#### [Istruzioni]
1. Ripeti parola per parola il passo dell'estratto da "Con un catalogo" fino a "Gozzoli nel 1459..." compreso.
2. Secondo l'estratto, in che anno fu scritto il romanzo Le due zittelle di Tommaso Landolfi?

#### [Estratto del documento]
######
REPERTORIO E TRAMA ... per dieci minuti al giorno di lettura e di scrittura:

Con un catalogo che trovate in biblioteca, navigando in rete oppure direttamente dal vivo in Palazzo Medici Riccrdi, andate a osservare l'opera intitolata Viaggio dei Magi dipinta da Benozzo Gozzoli nel 1459...

Cosimo il Vecchio appare avvolto in porpora realed, accompagnato da esotici valletti [un valletto nero tiene in mano, accanto a lui, un grande arco], ed è seguito da un imponente corteo e, il particolare più rilevante è che Cosimo sta in groppa, come Gesù, a un umile asino ma tiene saldamente le redini precedendo i nipoti Lorenzo e Giuliano  [che lo affiancano a cavallo], ci sono anche i loro precettori e, nel séguito, si riconoscono bene, per le lunghe barbe, alcuni dignitari ebrei...     Osservate dunque con attenzione quest'opera e se c'è un particolare che vi colpisce indicatelo scrivendo quattro righe in proposito...

     Alla “cavalcata dei Magi” di Benozzo Gozzoli [io penso] parteciperebbe volentieri anche Tombo: chi è Tombo? Tombo [e non lo avete di certo dimenticato] è “la scimia” [con una “m” sola] delle due zittelle [con due “t”] protagoniste del romanzo omonimo Le due zittelle di Tommaso Landolfi, scritto nel 1946, che stiamo leggendo.

     Lilla e Nena sono due anziane e devote sorelle che vivono insieme alla domestica Bellonia e alla scimmia Tombo che è stata loro regalata, a suo tempo, da un fratello marinaio poi morto in terre lontane. Un giorno, la superiora del convento attiguo alla loro casa, si presenta dicendo che Tombo è sospettato di aver violato la Cappella del monastero e, dopo opportuni appostamenti, si scopre che “la scimia [”con una “m” sola nel testo] ha davvero imparato ad aprire la porta della sua gabbia, a sfilarsi il collare che la tiene prigioniera e a penetrare di notte nella Cappella dove si ciba delle Ostie consacrate e si beve il vin santo e, di conseguenza, il destino di questo animale “sacrilego” viene affidato al giudizio di due religiosi che imbastiscono una disputa di carattere teologico-dottrinale, intanto Nena non è convinta della colpevolezza di Tombo e vuole, quindi, constatare personalmente il fatto.
######
#### [Dati forniti]
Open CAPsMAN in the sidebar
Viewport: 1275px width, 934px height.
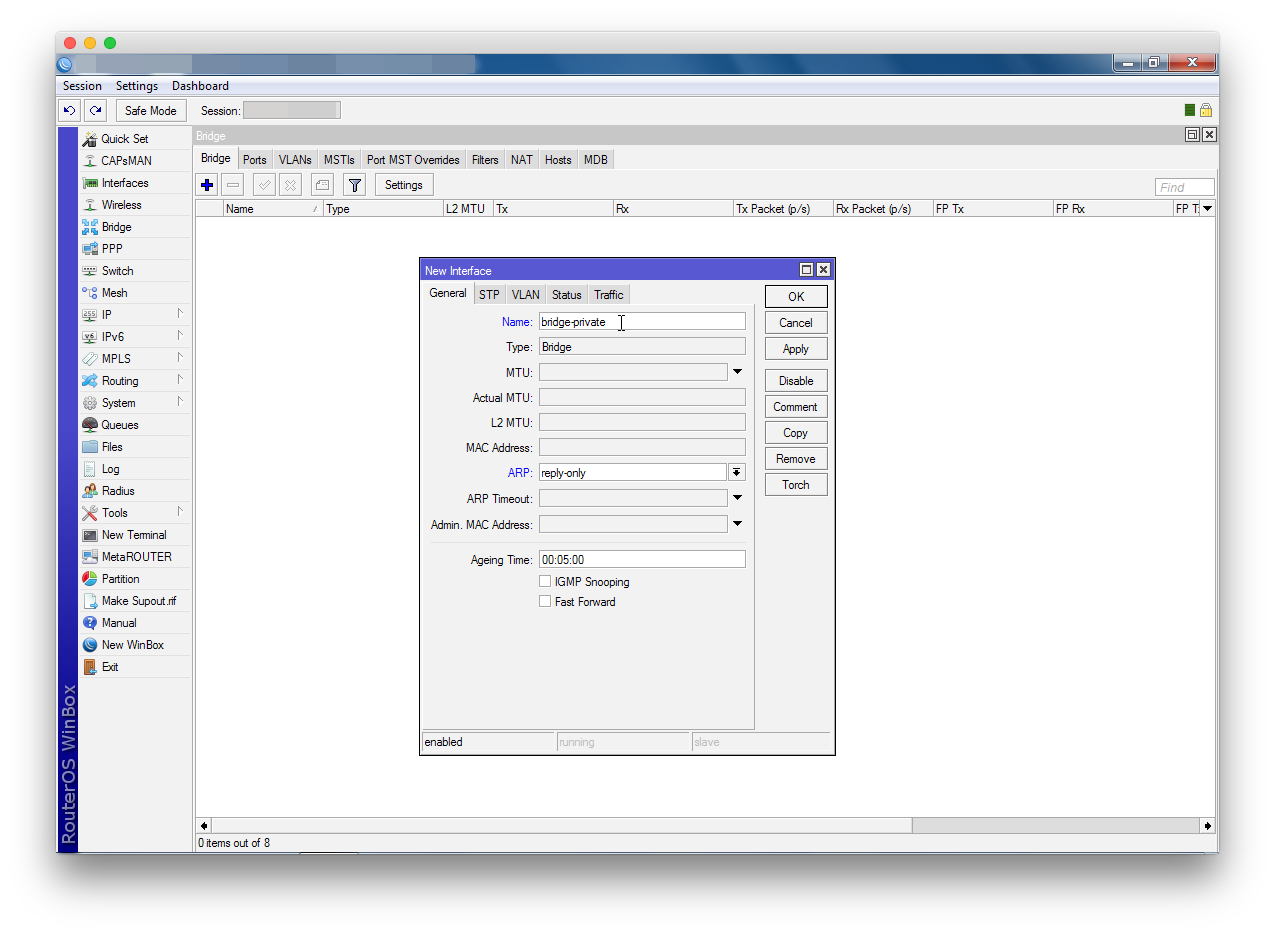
######
#### [Risposte]
1.
Con un catalogo che trovate in biblioteca, navigando in rete oppure direttamente dal vivo in Palazzo Medici Riccrdi, andate a osservare l'opera intitolata Viaggio dei Magi dipinta da Benozzo Gozzoli nel 1459...

2. Nel 1946.